WCF RIA Services vs WCF Services

Published on Thursday, October 14, 2010

WCF RIA Services vs WCF Services ?

First, Here is a great article from Shawn Wildermuth where he pointed out the pros and cons: Choosing a Data Access Layer for Silverlight 3

Second: Arturo Molina said:

"Actually, you can use the same validation and auth without using RIA Services. What RIA Services gives you is code generation. It creates your classes for you. You only need to put the business logic. I think RIA Services is very useful for developing small to mid apps very rapidly.

Another difference is that it hides the asynchronous calls to the web service. Many people don't like the async model (which is the only one you can use in Silverlight) and RIA services handles that for you.

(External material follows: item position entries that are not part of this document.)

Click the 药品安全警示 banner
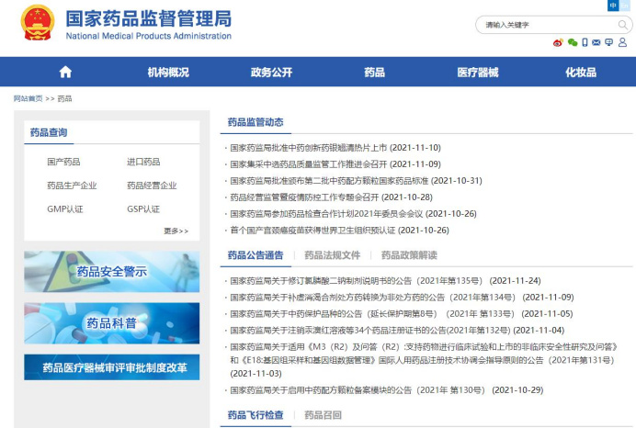The height and width of the screenshot is (428, 636). click(x=111, y=271)
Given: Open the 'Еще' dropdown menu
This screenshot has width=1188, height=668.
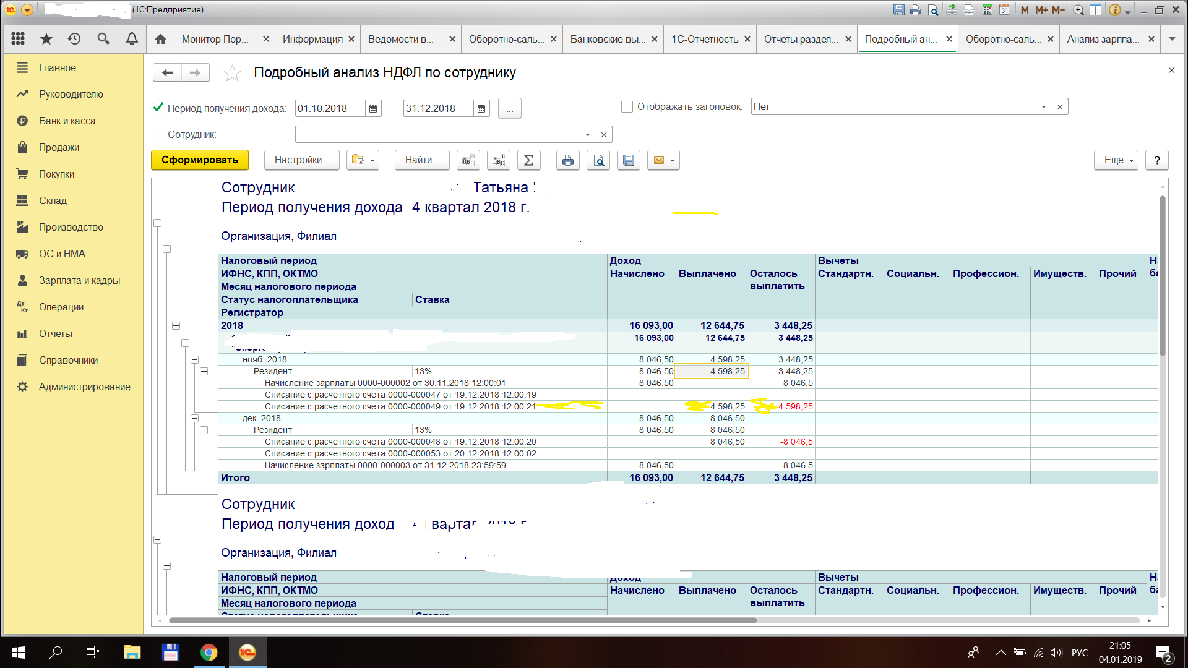Looking at the screenshot, I should [1116, 160].
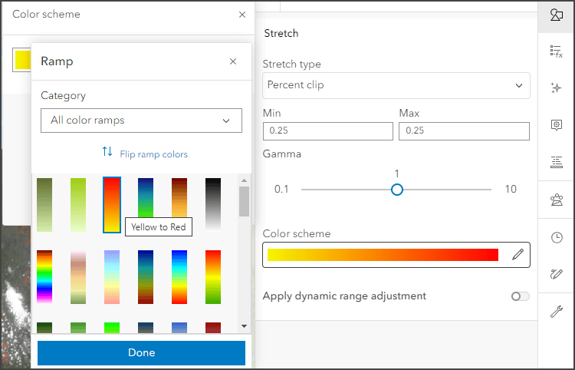
Task: Choose the black to white grayscale ramp
Action: (x=213, y=204)
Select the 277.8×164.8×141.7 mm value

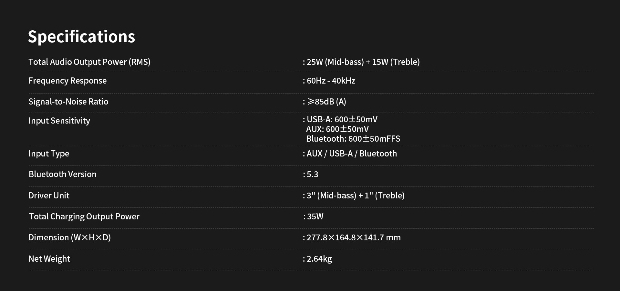pos(353,237)
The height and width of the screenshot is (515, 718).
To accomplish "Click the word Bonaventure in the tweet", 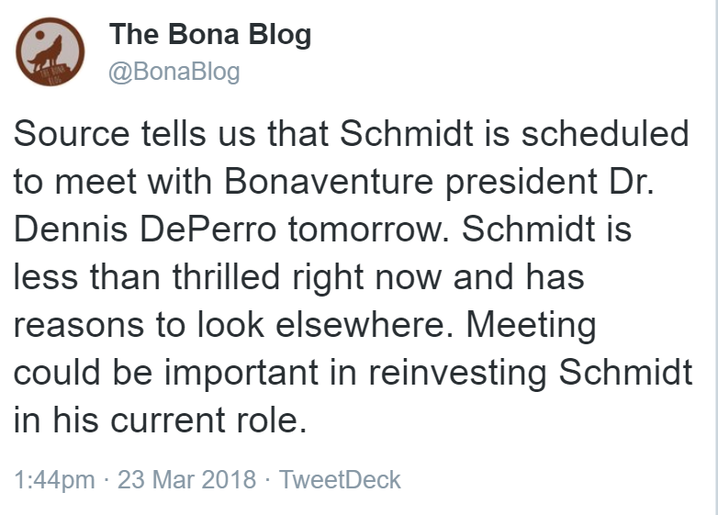I will [x=329, y=181].
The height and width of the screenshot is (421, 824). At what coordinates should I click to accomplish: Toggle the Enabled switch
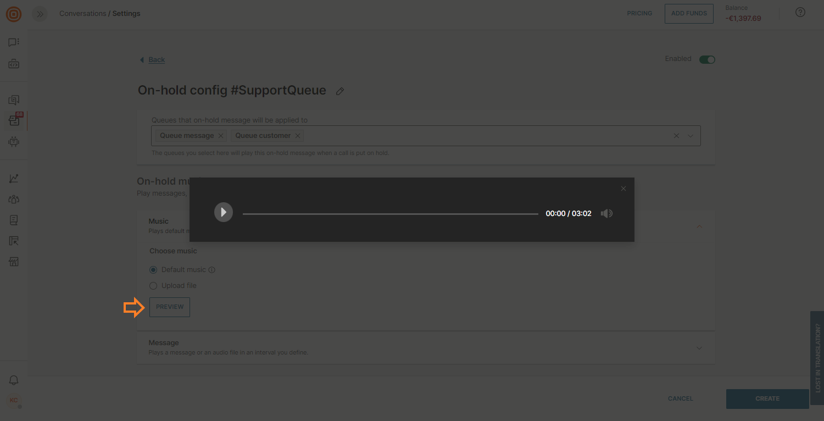click(x=706, y=59)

I recomend reading this article from Shawn Wildermuth where he points out the pros and cons from both approaches and also includes ADO.NET data services (which is now calles WCF Data Services, I think):"

(from Stackoverflow)

Third: Martin Liversage said:

".NET RIA Services was created for Silverlight that runs in the browser. Silverlight is running a special version of the the .NET framework and in an N-tier application Silverlight is unable to share assemblies with the server side. By employing some clever code generation .NET RIA Services makes this gap almost invisible to the developer. Classes similar to the domain classes are code generated on the client side, and ways to move objects back and forth between client and server are also made available.

You will probably be able to call into a .NET RIA Service from Windows Mobile, but I don't think it will particular easy and currently you may in fact have to reverse engineer what's sent on the wire (JSON is used). WCF on the other has a much more broad scope, but doesn't support Silverlight development in the same way that .NET RIA Services does.

If you are writing a Silverlight only N-tier application .NET RIA Services are very powerful. If however Silverlight is only one of several clients WCF is probably a better choice."